In [158]:
from bs4 import BeautifulSoup

In [159]:
html = """
<!DOCTYPE html>
<html lang="en">
<head>
  <meta charset="UTF-8">
  <title>First HTML Page</title>
</head>
<body>
  <div id="first">
    <h3 data-example="yes">hi</h3>
    <p>more text.</p>
  </div>
  <ol>
    <li class="special">This list item is special.</li>
    <li class="special">This list item is also special.</li>
    <li>This list item is not special.</li>
  </ol>
  <div data-example="yes">bye</div>
</body>
</html>
"""

In [160]:
html

'\n<!DOCTYPE html>\n<html lang="en">\n<head>\n  <meta charset="UTF-8">\n  <title>First HTML Page</title>\n</head>\n<body>\n  <div id="first">\n    <h3 data-example="yes">hi</h3>\n    <p>more text.</p>\n  </div>\n  <ol>\n    <li class="special">This list item is special.</li>\n    <li class="special">This list item is also special.</li>\n    <li>This list item is not special.</li>\n  </ol>\n  <div data-example="yes">bye</div>\n</body>\n</html>\n'

In [161]:
soup = BeautifulSoup(html, 'html.parser')
soup


<!DOCTYPE html>

<html lang="en">
<head>
<meta charset="utf-8"/>
<title>First HTML Page</title>
</head>
<body>
<div id="first">
<h3 data-example="yes">hi</h3>
<p>more text.</p>
</div>
<ol>
<li class="special">This list item is special.</li>
<li class="special">This list item is also special.</li>
<li>This list item is not special.</li>
</ol>
<div data-example="yes">bye</div>
</body>
</html>

In [162]:
print(soup.body)

<body>
<div id="first">
<h3 data-example="yes">hi</h3>
<p>more text.</p>
</div>
<ol>
<li class="special">This list item is special.</li>
<li class="special">This list item is also special.</li>
<li>This list item is not special.</li>
</ol>
<div data-example="yes">bye</div>
</body>


In [163]:
print(soup.body.div)

<div id="first">
<h3 data-example="yes">hi</h3>
<p>more text.</p>
</div>


In [164]:
print(soup.find('div'))

<div id="first">
<h3 data-example="yes">hi</h3>
<p>more text.</p>
</div>


In [165]:
print(soup.find_all('div'))

[<div id="first">
<h3 data-example="yes">hi</h3>
<p>more text.</p>
</div>, <div data-example="yes">bye</div>]


In [166]:
for element in soup.find_all('div'):
    print(element)

<div id="first">
<h3 data-example="yes">hi</h3>
<p>more text.</p>
</div>
<div data-example="yes">bye</div>


In [167]:
soup.find_all(class_='special')

[<li class="special">This list item is special.</li>,
 <li class="special">This list item is also special.</li>]

In [168]:
soup.find(attrs={'data-example': 'yes'})

<h3 data-example="yes">hi</h3>

In [169]:
soup.find_all(attrs={'data-example': 'yes'})

[<h3 data-example="yes">hi</h3>, <div data-example="yes">bye</div>]

In [170]:
soup.select('div')

[<div id="first">
 <h3 data-example="yes">hi</h3>
 <p>more text.</p>
 </div>,
 <div data-example="yes">bye</div>]

In [171]:
soup.select('#first')

[<div id="first">
 <h3 data-example="yes">hi</h3>
 <p>more text.</p>
 </div>]

In [172]:
soup.select('.special')

━━━━━━━━━━

◆ **YOUR TASK**: Name each distinct attribute that appears on a tag in the HTML string defined in the BeautifulSoup excerpt above.

◆ **DATASET ROWS**:

━━━━━━━━━━

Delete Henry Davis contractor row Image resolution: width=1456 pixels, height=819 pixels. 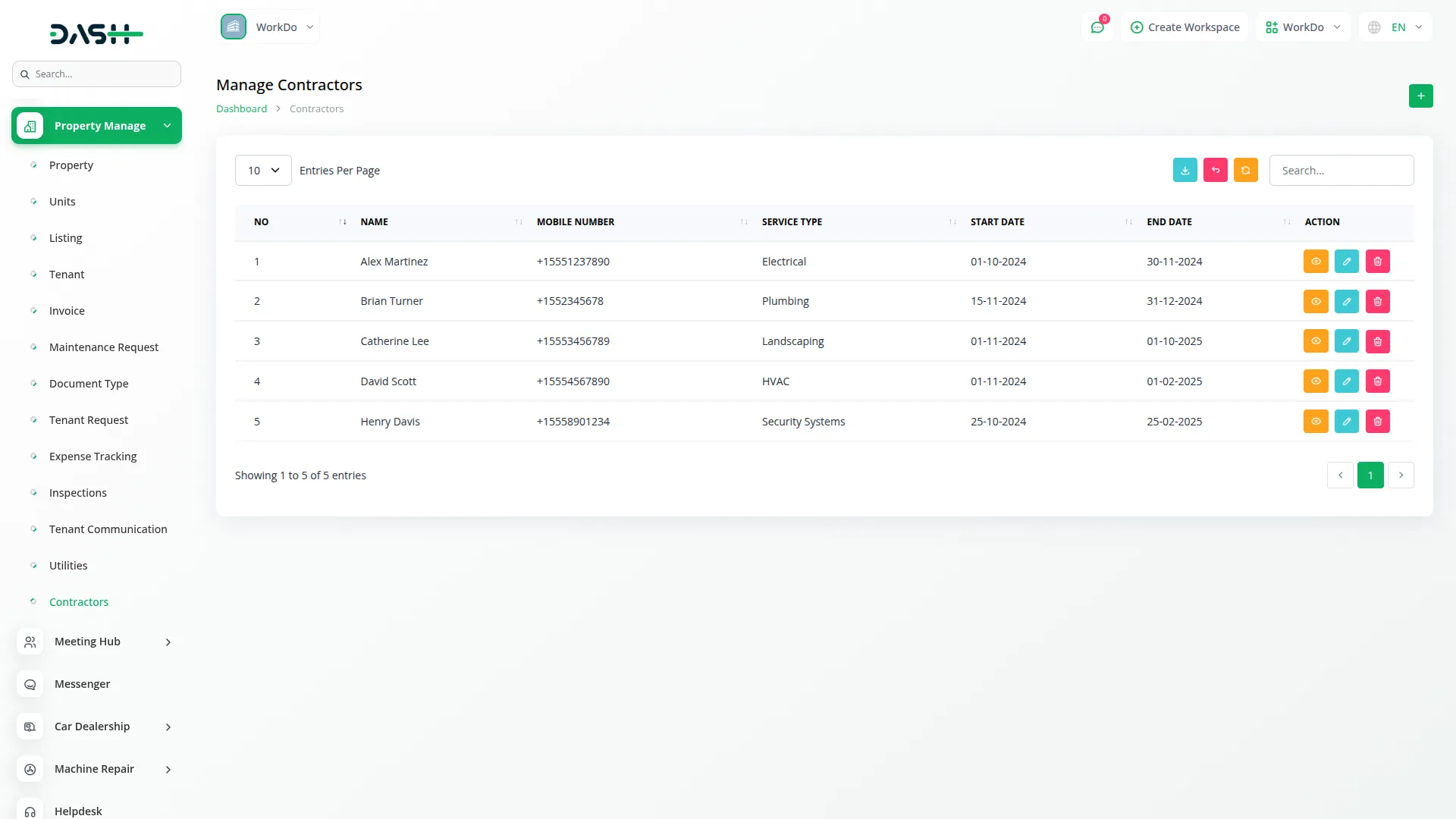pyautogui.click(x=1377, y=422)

━━━━━━━━━━

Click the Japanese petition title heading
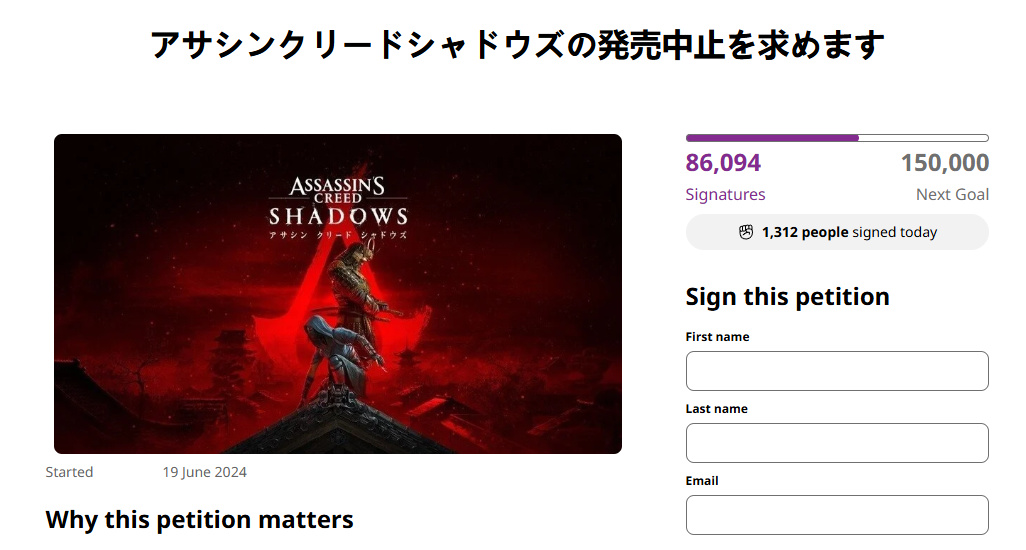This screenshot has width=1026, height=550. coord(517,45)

━━━━━━━━━━

◆ **SOLUTION**: lang, charset, id, data-example, class